Memory Management

Seen in CS241 - Foundations of Sequential Programs and later in SE350 - Operating Systems. Module 9: Memory Management

In C and C++ (also WLP4), memory management is explicit, meaning the programmer must request memory from the heap and indicate that the allocated memory is no longer needed.

In this module, implementation of two memory allocator will be discussed along with their implementation.

The Core Problem

A memory allocator needs some sort of data structure to keep trach how memory was parceled and allocated. BUT that data structure needs to go into memory, the very memory that it’s trying to allocate.\

Free List Algorithm: Maintain a List of Free Blocks

When the allocator is initialized, it will being with a linked list that represents the entire free memory: the heap. This linked list will be updated to keep trach of the free parts on the heap. The [free] pointer is a pointer to the start of the first free block (stored in global memory).

Since the user does not provide the size when deallocating, the allocator must store the sizes. First word in the block to store the amount of memory available in the block, second word, within the heap, is a pointer to the next free block.

Ex:

new int[4];
sizeof(Object);
malloc(16);

The memory allocator will allocate 30 bytes; 4 to store bookkeeping information (save how many bytes to free) and 16 bytes as requested by the programmer.

Responsibility of the program (the mutator), not the allocator, to remember memory that’s in use.

When user calls free on Block A as an argument, as in the example in the course notes, we gave the user back the address 0x104. Because we do not want the user to change the size of the memory allocated, therefore the first thing we need to do when called free is to substract 4 bytes back to get real address of the block to free. so 0x100 needs to be free. Then we check if the address freed is smaller than the head of the free linked list. In our case, yes, so we push it in front of it. Update the correct pointer (watch video).

Problems With the Free List Approach

Can create “holes” in the heap when we repeatetly allocate and deallocate. Not always choose the first block of RAM that is big enough to satisfy allocation request. There is no right solution.

Binary Buddy System

Binary system restricts itself to only allocating blocks of size $2^k$ for some k.

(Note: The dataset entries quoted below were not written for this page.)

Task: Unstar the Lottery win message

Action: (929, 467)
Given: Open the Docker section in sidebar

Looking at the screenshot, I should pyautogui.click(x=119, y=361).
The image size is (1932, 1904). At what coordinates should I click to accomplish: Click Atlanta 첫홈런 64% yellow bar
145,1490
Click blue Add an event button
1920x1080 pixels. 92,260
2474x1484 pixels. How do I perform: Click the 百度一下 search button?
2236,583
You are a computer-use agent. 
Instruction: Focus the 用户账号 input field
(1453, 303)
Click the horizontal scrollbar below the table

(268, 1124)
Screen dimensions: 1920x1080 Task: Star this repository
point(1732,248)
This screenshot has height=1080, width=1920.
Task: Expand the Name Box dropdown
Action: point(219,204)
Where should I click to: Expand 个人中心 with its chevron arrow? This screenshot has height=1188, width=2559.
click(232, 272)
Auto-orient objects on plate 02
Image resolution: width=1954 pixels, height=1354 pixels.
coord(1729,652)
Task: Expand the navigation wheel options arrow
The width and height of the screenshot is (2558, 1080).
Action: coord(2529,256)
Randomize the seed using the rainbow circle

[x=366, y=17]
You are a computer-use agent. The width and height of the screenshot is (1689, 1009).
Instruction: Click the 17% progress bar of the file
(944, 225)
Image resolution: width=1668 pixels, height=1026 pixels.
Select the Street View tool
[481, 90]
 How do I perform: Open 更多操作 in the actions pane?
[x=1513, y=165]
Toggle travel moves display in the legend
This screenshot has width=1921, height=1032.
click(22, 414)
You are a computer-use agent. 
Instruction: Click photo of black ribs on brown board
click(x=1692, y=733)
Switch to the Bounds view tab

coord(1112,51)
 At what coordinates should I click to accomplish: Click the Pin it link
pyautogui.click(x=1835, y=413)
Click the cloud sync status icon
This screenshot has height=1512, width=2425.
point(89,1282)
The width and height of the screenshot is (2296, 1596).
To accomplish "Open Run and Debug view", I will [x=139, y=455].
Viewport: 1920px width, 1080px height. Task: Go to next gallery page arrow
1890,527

Refer to the course notes.

Binary Buddy System Bookkeeping

How is the free list maintained? I have no idea what’s going on, I don’t think Gregor went over it in class.

”The one obvious disadvantage of using the binary buddy system is that it causes internal fragmentation; by insisting to allocate blocks of certain size, extra memory is allocated/wasted.”

Implicit Memory Management: Garbage Collection

Garbage collector must take the most conservative approach (must not deem any memory to be garbage until it is absolutely certain that the progam will never refer to it again).

Reference Counting

The key to automatic garbage collection is determining which blocks of memory are no longer going to be used by the program. Keep track of the number of pointers that point to each block = algorithm called The Reference Counting algorithm. Algorithm will watch every pointer update so that the reference count to each block is accurate. Now we can deallocate memory whenever the reference count of a block reaches 0, that block can be deleted.

Look up std::shared_ptr: a template class that supports RAII; the idea being that for heap objects with joint ownership, the heap object is wrapped within a stack allocated shared_ptr object. Multiple such shared ptr objects might jointly claim ownership of the same heap object.\

Problem: “The algorithm does also suffer from one other limitation: circular references, a block of memory that refers to another block of memory which refers back to the first block (while 2 is the smallest sequence of blocks, there could be sequences bigger than 2 completing the circle). Together these two blocks might not be accessible from anywhere else in the program but, since their reference counts are not zero, they would never be deallocated. Because of this limitation, reference counting is generally not considered as a complete or workable algorithm for garbage collection.”

Mark and Sweep

”The algorithm begins with a Mark phase where it discovers parts of the heap that are reachable from the stack and global variables. The entire stack (and global variables) is scanned for pointers leading into the heap. Each such heap block is marked as reachable. If the marked heap blocks contain pointers, the algorithm repeatedly follows any such pointers to discover new parts of the heap that are also reachable. Once the entire reachable part of the heap has been marked, the algorithm conducts the sweep phase; any block that was not marked is deallocated, since it was unreachable.”

Copying Collector

”Copying Collectors involve copying live blocks. The classic and original copying collector is Cheney’s Algorithm, which splits the heap into two halves named from and to. Memory is only allocated from the from part of the heap. When this half fills up, the garbage collector runs and copies the reachable parts from from to to. Then the roles of from and to are reversed. One advantage of using this approach is that of automatic compaction; since memory is copied from one half of the heap to another, it can be laid out contiguously thereby avoiding any fragmentation. The algorithm is also a “Stop the World” algorithm and is not truly suitable for applications that expect real-time response guarantees. Additionally, the algorithm halves the amount of heap memory available to the program.”

Pros:

• copying collectors tend to work well when few objects survive collection, and mark-and-sweep works better when most objects survive collection.
• Automatic compaction; since memory is copied from one half of the heap to another, it can be laid out contiguously thereby avoiding any fragmentation.